Friday in heaven, Friday from hell: radical non-duality in action
Important note. Beginners to mindfulness meditation traditionally start with 20 minutes a day of mindful breathing. To give a sense of scale, I’m going to call that “primary school meditation”. On that scale, some parts of this page are postgraduate-level. I’m not suggesting you leap straight from introductory breath awareness to doing what is on this page on your own. In fact, please don’t do that. This post is an artificial example for explanation purposes. I’ll get to simple practical related self-help meditations very soon.
With that out of the way, I’ll invite you to imagine Friday afternoon in two alternate realities, two parallel universes, Friday from heaven, Friday from hell. I’ll use these scenarios to show you an active-plus-silent, radical meditation approach to anger that’s completely opposite to Buddhism. It’s “radically non-dual”, in the sense that it treats joy and anger exactly the same. It’s a practical, if postgraduate, approach to meditation that many people use and find transformative.

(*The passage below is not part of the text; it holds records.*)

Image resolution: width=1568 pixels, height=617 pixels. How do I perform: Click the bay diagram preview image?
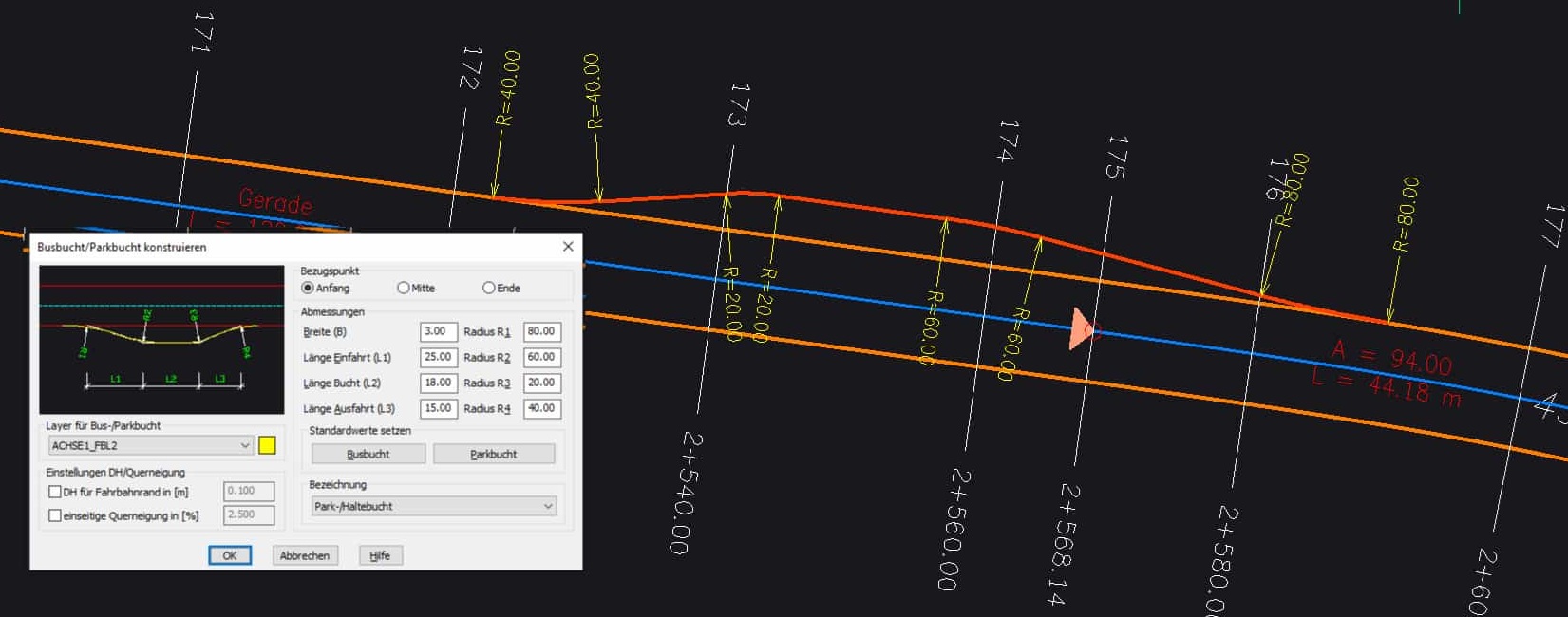coord(161,339)
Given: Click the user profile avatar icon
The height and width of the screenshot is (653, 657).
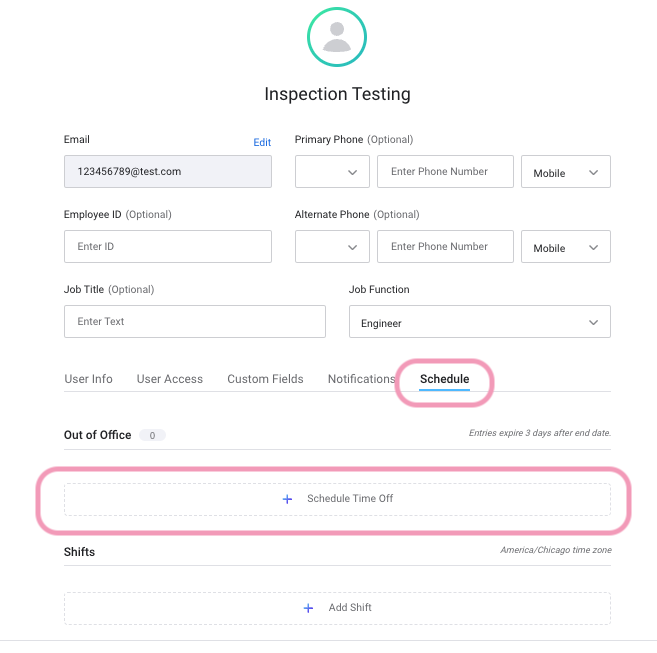Looking at the screenshot, I should pyautogui.click(x=337, y=37).
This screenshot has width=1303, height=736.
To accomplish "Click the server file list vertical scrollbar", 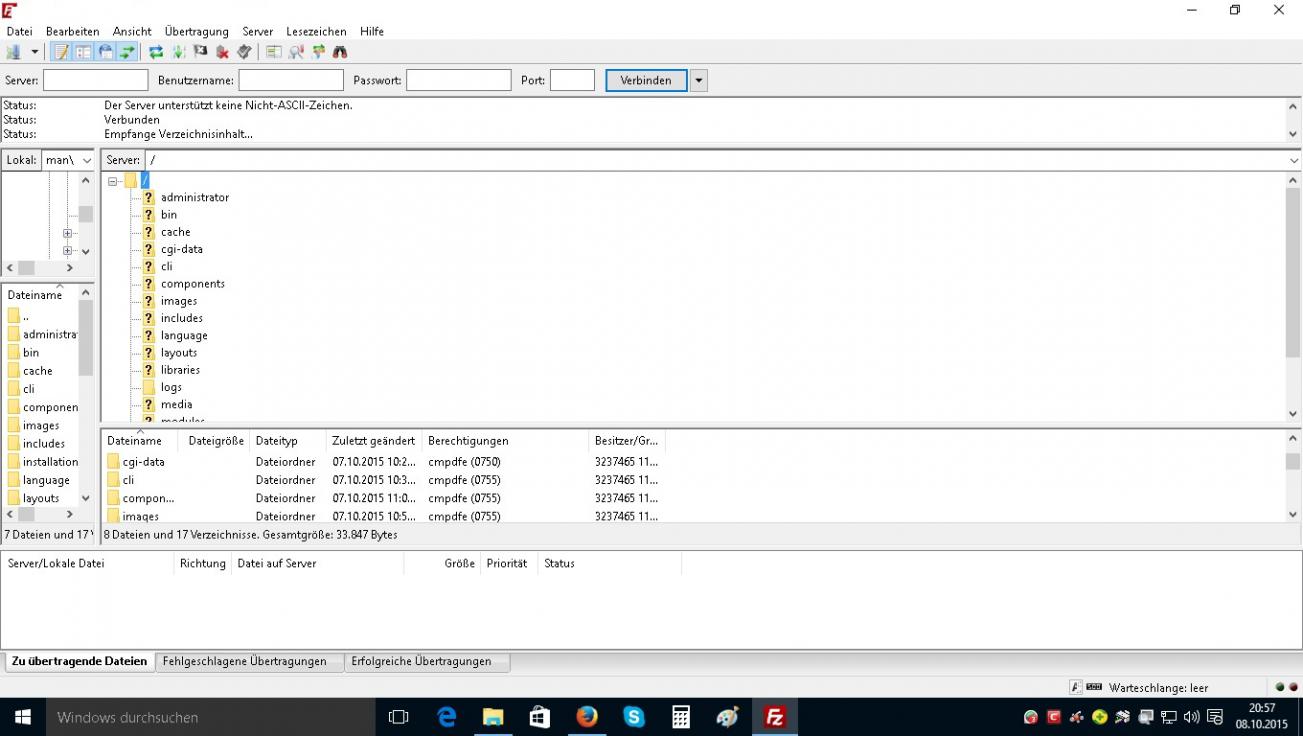I will click(1293, 477).
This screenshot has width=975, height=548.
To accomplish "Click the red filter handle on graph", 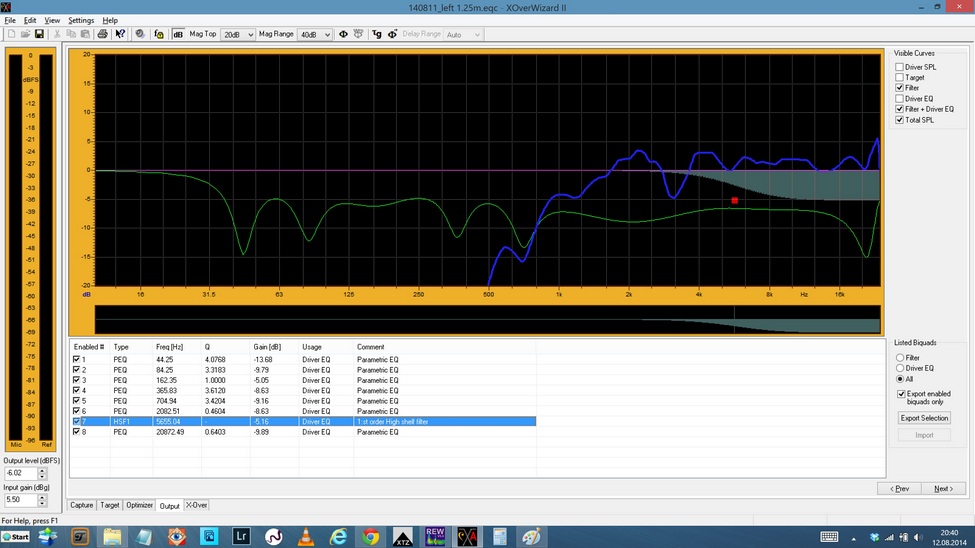I will (x=735, y=200).
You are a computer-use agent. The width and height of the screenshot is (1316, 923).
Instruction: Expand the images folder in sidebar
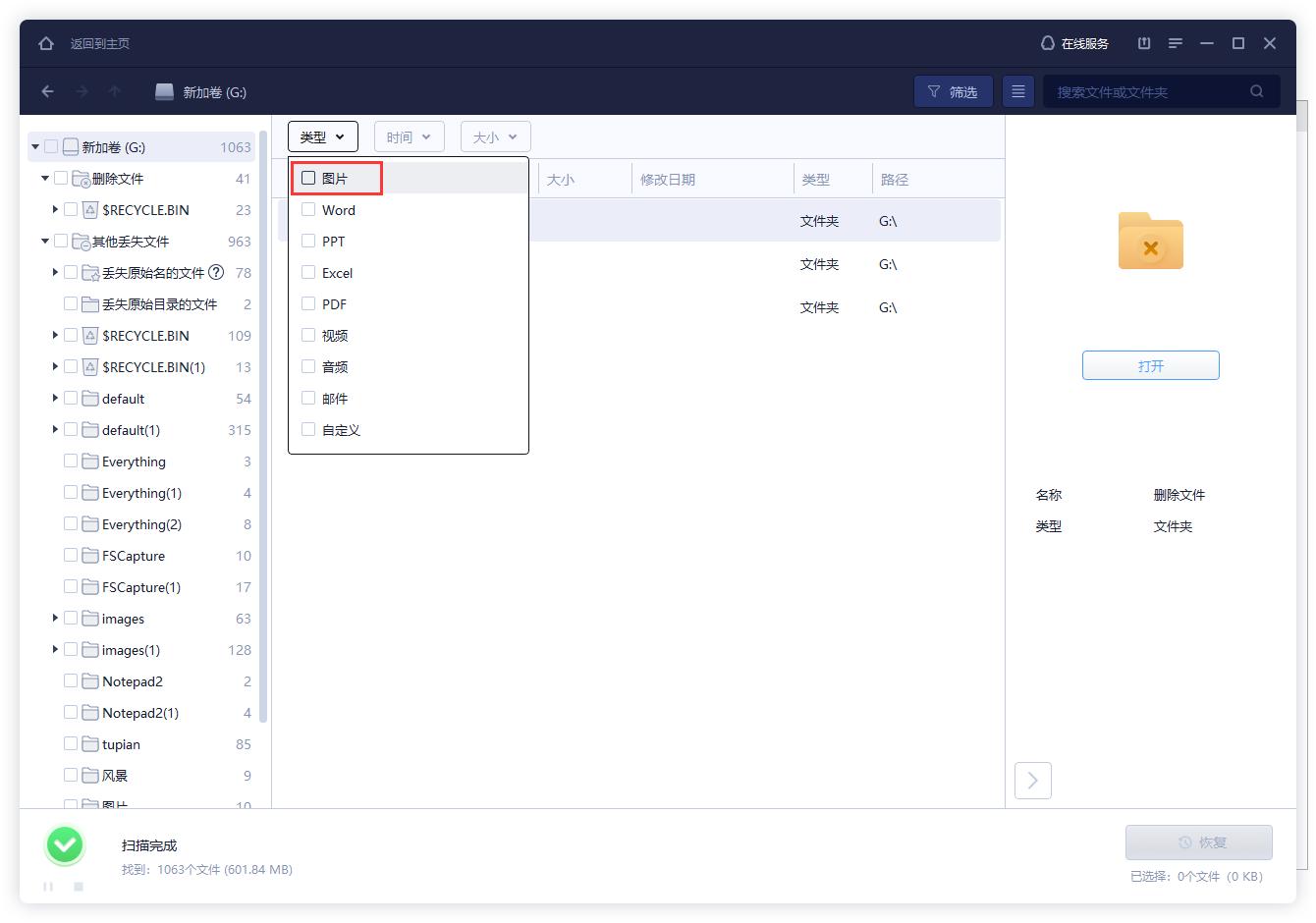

Radically non-dual means: remain the same while moving into opposites. This is what Krishna says in the Gita: In pain or pleasure, be the same; in success or failure, remain the same. Whatsoever happens, let it happen — you remain the same. Instead of life jerking your leash up, down, this way, that way as events unfold you have a centre of integrity, of serenity that you remain in, or quickly recover, as events pass through.